WHAT THIS TASK INVOLVES -
The full set of entries should be repeated without a single change.

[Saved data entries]

▬▬▬▬▬▬▬▬▬▬

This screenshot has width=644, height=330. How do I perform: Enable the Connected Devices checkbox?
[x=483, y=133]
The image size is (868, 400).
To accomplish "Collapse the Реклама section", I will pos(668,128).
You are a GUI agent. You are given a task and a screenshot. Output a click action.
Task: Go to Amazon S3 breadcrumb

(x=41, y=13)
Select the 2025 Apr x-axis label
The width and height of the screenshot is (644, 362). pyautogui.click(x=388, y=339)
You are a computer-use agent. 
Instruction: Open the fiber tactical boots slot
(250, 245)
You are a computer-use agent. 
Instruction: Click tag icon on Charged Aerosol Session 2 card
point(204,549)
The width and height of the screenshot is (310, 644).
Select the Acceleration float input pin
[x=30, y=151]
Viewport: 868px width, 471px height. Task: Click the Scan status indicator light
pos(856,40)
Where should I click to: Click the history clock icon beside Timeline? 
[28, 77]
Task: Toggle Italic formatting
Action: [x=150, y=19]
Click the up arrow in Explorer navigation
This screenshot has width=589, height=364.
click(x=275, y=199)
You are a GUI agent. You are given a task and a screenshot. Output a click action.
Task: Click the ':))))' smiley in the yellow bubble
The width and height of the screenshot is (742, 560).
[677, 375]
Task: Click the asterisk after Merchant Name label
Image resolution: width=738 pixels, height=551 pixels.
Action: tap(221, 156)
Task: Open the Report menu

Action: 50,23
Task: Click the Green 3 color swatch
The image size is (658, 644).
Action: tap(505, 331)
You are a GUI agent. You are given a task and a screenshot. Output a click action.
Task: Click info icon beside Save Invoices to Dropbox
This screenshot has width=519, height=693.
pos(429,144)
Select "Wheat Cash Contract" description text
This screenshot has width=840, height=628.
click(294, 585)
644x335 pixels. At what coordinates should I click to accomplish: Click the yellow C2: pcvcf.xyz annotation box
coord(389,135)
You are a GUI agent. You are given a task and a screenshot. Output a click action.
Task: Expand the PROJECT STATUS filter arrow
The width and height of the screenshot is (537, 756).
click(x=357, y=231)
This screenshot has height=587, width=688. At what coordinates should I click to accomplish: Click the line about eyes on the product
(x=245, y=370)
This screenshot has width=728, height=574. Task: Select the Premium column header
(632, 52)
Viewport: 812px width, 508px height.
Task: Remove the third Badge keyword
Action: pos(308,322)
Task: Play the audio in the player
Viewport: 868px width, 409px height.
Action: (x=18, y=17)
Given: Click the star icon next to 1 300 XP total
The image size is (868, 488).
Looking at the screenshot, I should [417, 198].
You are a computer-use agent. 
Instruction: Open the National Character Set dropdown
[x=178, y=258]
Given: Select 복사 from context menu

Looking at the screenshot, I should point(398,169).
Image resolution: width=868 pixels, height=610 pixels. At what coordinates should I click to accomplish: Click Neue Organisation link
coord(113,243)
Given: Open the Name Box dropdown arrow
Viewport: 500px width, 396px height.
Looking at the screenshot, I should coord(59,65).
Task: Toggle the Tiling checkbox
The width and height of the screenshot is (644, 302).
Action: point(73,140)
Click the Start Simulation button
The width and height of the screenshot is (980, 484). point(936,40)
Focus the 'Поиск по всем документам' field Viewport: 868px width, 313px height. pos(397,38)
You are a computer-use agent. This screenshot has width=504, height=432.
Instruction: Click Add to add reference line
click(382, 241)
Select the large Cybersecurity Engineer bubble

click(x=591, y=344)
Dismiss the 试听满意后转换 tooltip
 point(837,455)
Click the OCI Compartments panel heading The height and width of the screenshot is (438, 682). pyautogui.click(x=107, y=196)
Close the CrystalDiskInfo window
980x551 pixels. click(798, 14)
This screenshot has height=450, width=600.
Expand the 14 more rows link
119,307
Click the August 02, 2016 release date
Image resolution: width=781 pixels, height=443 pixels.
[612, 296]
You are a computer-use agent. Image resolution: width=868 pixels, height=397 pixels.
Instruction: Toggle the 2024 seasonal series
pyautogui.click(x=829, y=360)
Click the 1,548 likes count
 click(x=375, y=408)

▬▬▬▬▬▬▬▬▬▬

EXERCISE ANSWER -
This screenshot has width=644, height=330. How do I perform: Enable the Connected Devices checkbox?
[x=483, y=133]
The image size is (868, 400).
To accomplish "Collapse the Реклама section", I will pos(668,128).
You are a GUI agent. You are given a task and a screenshot. Output a click action.
Task: Go to Amazon S3 breadcrumb

(x=41, y=13)
Select the 2025 Apr x-axis label
The width and height of the screenshot is (644, 362). pyautogui.click(x=388, y=339)
You are a computer-use agent. 
Instruction: Open the fiber tactical boots slot
(250, 245)
You are a computer-use agent. 
Instruction: Click tag icon on Charged Aerosol Session 2 card
point(204,549)
The width and height of the screenshot is (310, 644).
Select the Acceleration float input pin
[x=30, y=151]
Viewport: 868px width, 471px height. Task: Click the Scan status indicator light
pos(856,40)
Where should I click to: Click the history clock icon beside Timeline? 
[28, 77]
Task: Toggle Italic formatting
Action: [x=150, y=19]
Click the up arrow in Explorer navigation
This screenshot has width=589, height=364.
click(x=275, y=199)
You are a GUI agent. You are given a task and a screenshot. Output a click action.
Task: Click the ':))))' smiley in the yellow bubble
The width and height of the screenshot is (742, 560).
[677, 375]
Task: Click the asterisk after Merchant Name label
Image resolution: width=738 pixels, height=551 pixels.
Action: tap(221, 156)
Task: Open the Report menu

Action: 50,23
Task: Click the Green 3 color swatch
The image size is (658, 644).
Action: tap(505, 331)
You are a GUI agent. You are given a task and a screenshot. Output a click action.
Task: Click info icon beside Save Invoices to Dropbox
This screenshot has width=519, height=693.
pos(429,144)
Select "Wheat Cash Contract" description text
This screenshot has width=840, height=628.
click(294, 585)
644x335 pixels. At what coordinates should I click to accomplish: Click the yellow C2: pcvcf.xyz annotation box
coord(389,135)
You are a GUI agent. You are given a task and a screenshot. Output a click action.
Task: Expand the PROJECT STATUS filter arrow
The width and height of the screenshot is (537, 756).
click(x=357, y=231)
This screenshot has height=587, width=688. At what coordinates should I click to accomplish: Click the line about eyes on the product
(x=245, y=370)
This screenshot has width=728, height=574. Task: Select the Premium column header
(632, 52)
Viewport: 812px width, 508px height.
Task: Remove the third Badge keyword
Action: pos(308,322)
Task: Play the audio in the player
Viewport: 868px width, 409px height.
Action: (x=18, y=17)
Given: Click the star icon next to 1 300 XP total
The image size is (868, 488).
Looking at the screenshot, I should [417, 198].
You are a computer-use agent. 
Instruction: Open the National Character Set dropdown
[x=178, y=258]
Given: Select 복사 from context menu

Looking at the screenshot, I should point(398,169).
Image resolution: width=868 pixels, height=610 pixels. At what coordinates should I click to accomplish: Click Neue Organisation link
coord(113,243)
Given: Open the Name Box dropdown arrow
Viewport: 500px width, 396px height.
Looking at the screenshot, I should coord(59,65).
Task: Toggle the Tiling checkbox
The width and height of the screenshot is (644, 302).
Action: point(73,140)
Click the Start Simulation button
The width and height of the screenshot is (980, 484). point(936,40)
Focus the 'Поиск по всем документам' field Viewport: 868px width, 313px height. pos(397,38)
You are a computer-use agent. This screenshot has width=504, height=432.
Instruction: Click Add to add reference line
click(382, 241)
Select the large Cybersecurity Engineer bubble

click(x=591, y=344)
Dismiss the 试听满意后转换 tooltip
 point(837,455)
Click the OCI Compartments panel heading The height and width of the screenshot is (438, 682). pyautogui.click(x=107, y=196)
Close the CrystalDiskInfo window
980x551 pixels. click(798, 14)
This screenshot has height=450, width=600.
Expand the 14 more rows link
119,307
Click the August 02, 2016 release date
Image resolution: width=781 pixels, height=443 pixels.
[612, 296]
You are a computer-use agent. Image resolution: width=868 pixels, height=397 pixels.
Instruction: Toggle the 2024 seasonal series
pyautogui.click(x=829, y=360)
Click the 1,548 likes count
 click(x=375, y=408)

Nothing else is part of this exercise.